# [SOURCE DOCUMENT]
______________________________

Your task will be to come up with an algorithm that locates the template image (Waldo's face) and the target image (the larger scene).  This is called *template matching*, and it's a primitive form of feature recognition.  

## Implementation
### Template Matching
Template matching works in a way that is very similar to filtering:  slide the template image over every location in the target image, computing some sort of metric at each position.  In practice, one commonly used choice for an error metric is the one that you've already used for matching keypoint descriptors: z-normalized sum square error.  Another choice is [normalized cross-correlation](https://en.wikipedia.org/wiki/Cross-correlation#Normalization).  Once these metrics have been computed, simply find the argmin (for SSE) or argmax (for NCC), and this will be the location of the best match.  

**Your task is to implement template matching.  Use 'waldo_template.jpg' as the template and 'waldo_1.jpg' as the target image.  Where's Waldo? **

### Not so fast!!!  What about scale!
Oh, no.  As it turns out, the template I've provided is not the same scale as the Waldo in the image.  To deal with this, you'll need to create an image pyramid for the template (See Szeliski 3.5, and [Mubarak Shah's lecture on this topic](https://www.youtube.com/watch?v=KO7jJt0WHag&feature=youtu.be)).  This essentially just means creating a sequence of downsampled images of the template, and trying each one in hopes that one of the resulting down-scaled templates matches the feature in the target image.  **Create a sequence of templates with which to perform feature matching, each one 1/2 the resolution of the previous (so 1/4 the total number of pixels).  To avoid aliasing, before downsampling perform a $\sigma=1$ Gaussian Blur of the image.  Once you've built your image pyramid, find the argmin/max in 3 dimensions (u,v,template scale)**.

______________________________

# [DIRECTIVES]
- 1) In the template matching text, what kind of blur is applied before downsampling to avoid aliasing?
- 2) Do these statements agree with the template matching text? Answer yes or no for each, quoting the deciding words. (a) Each template in the sequence has half the resolution of the one before it. (b) The provided template is the same scale as Waldo in the image. (c) With normalized cross-correlation, the best match is found at the argmin.
- 3) Reproduce the part of the template matching text between "## Implementation" and "What about scale!", inclusive.

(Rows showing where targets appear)
______________________________

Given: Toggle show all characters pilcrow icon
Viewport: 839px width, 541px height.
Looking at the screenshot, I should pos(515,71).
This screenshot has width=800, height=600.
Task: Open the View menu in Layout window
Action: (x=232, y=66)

______________________________

# [SOLUTION SET]
- 1) A Gaussian blur with σ=1.

- 2)
(a) Yes: "each one 1/2 the resolution of the previous"
(b) No: "the template I've provided is not the same scale as the Waldo in the image"
(c) No: "find the argmin (for SSE) or argmax (for NCC)"

- 3)
## Implementation
### Template Matching
Template matching works in a way that is very similar to filtering:  slide the template image over every location in the target image, computing some sort of metric at each position.  In practice, one commonly used choice for an error metric is the one that you've already used for matching keypoint descriptors: z-normalized sum square error.  Another choice is [normalized cross-correlation](https://en.wikipedia.org/wiki/Cross-correlation#Normalization).  Once these metrics have been computed, simply find the argmin (for SSE) or argmax (for NCC), and this will be the location of the best match.  

**Your task is to implement template matching.  Use 'waldo_template.jpg' as the template and 'waldo_1.jpg' as the target image.  Where's Waldo? **

### Not so fast!!!  What about scale!